= Work required =
In the entries that follow, how many lines hold the string "computer"? Give only that number.

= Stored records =
- - - - -
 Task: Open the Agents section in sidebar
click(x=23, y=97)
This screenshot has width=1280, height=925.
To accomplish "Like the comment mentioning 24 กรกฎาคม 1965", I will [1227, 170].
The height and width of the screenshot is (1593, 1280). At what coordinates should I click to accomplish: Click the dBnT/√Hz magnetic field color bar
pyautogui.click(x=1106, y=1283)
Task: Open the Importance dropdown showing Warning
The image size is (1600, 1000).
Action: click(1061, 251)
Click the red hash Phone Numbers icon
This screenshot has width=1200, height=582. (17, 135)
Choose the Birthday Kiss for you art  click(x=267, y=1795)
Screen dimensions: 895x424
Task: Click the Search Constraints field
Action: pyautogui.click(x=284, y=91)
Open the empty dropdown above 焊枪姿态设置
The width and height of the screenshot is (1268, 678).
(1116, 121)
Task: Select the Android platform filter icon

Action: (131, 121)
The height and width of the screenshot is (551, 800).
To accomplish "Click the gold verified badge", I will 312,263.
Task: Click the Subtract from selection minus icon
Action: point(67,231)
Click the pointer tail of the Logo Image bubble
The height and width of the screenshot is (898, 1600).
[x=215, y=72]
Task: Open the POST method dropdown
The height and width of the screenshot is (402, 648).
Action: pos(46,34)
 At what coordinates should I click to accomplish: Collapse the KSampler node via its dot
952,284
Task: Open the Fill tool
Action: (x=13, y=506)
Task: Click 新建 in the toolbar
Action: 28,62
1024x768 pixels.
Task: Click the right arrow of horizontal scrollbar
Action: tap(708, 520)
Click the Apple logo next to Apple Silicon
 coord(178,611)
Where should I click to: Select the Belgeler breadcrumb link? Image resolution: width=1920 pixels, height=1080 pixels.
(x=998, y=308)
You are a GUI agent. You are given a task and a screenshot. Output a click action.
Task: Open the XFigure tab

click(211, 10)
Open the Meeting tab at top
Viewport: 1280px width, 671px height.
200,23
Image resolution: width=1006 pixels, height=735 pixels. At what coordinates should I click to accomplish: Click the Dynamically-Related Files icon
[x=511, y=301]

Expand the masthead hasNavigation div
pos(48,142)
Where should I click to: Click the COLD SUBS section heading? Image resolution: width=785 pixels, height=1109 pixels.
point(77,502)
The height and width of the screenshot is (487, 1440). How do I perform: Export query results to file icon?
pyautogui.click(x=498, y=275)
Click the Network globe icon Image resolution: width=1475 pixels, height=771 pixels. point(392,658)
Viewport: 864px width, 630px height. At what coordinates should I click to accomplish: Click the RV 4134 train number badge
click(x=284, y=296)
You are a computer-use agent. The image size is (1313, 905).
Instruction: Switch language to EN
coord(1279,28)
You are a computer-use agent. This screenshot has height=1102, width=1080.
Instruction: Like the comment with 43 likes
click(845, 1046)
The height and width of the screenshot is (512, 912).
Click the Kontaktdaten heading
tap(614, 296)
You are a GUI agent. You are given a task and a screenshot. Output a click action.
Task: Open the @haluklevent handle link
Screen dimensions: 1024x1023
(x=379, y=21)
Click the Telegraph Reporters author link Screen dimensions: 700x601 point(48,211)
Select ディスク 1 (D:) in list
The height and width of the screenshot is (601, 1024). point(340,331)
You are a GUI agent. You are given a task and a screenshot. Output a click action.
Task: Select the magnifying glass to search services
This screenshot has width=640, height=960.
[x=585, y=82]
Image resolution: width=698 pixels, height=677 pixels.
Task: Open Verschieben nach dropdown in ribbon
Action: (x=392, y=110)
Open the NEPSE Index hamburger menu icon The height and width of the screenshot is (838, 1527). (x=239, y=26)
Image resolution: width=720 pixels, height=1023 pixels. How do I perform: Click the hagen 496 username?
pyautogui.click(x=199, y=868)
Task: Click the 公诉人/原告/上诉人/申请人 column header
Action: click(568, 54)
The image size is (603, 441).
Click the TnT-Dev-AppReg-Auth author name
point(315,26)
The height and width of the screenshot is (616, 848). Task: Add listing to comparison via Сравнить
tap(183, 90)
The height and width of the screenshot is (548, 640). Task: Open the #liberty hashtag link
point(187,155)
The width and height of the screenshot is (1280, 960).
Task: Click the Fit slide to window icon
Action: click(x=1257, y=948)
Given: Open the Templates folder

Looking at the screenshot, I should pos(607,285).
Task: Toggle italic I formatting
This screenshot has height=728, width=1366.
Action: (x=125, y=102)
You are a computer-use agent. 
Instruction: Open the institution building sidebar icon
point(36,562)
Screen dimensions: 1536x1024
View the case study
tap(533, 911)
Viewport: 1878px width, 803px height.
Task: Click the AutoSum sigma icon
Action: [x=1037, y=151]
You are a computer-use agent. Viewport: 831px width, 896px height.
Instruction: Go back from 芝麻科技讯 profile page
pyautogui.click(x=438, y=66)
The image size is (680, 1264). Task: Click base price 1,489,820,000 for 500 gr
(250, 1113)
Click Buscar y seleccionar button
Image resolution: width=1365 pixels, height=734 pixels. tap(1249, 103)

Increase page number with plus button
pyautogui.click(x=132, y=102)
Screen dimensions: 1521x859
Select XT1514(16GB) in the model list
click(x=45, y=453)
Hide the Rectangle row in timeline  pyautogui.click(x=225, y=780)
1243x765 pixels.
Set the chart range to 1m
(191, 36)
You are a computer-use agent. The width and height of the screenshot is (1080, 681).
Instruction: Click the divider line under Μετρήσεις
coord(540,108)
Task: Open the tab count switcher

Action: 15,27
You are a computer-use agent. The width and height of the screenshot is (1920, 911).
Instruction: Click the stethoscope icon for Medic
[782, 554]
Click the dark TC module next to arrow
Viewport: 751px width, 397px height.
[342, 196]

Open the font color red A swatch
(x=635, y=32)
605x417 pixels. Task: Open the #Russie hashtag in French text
- - - - -
= Answer =
6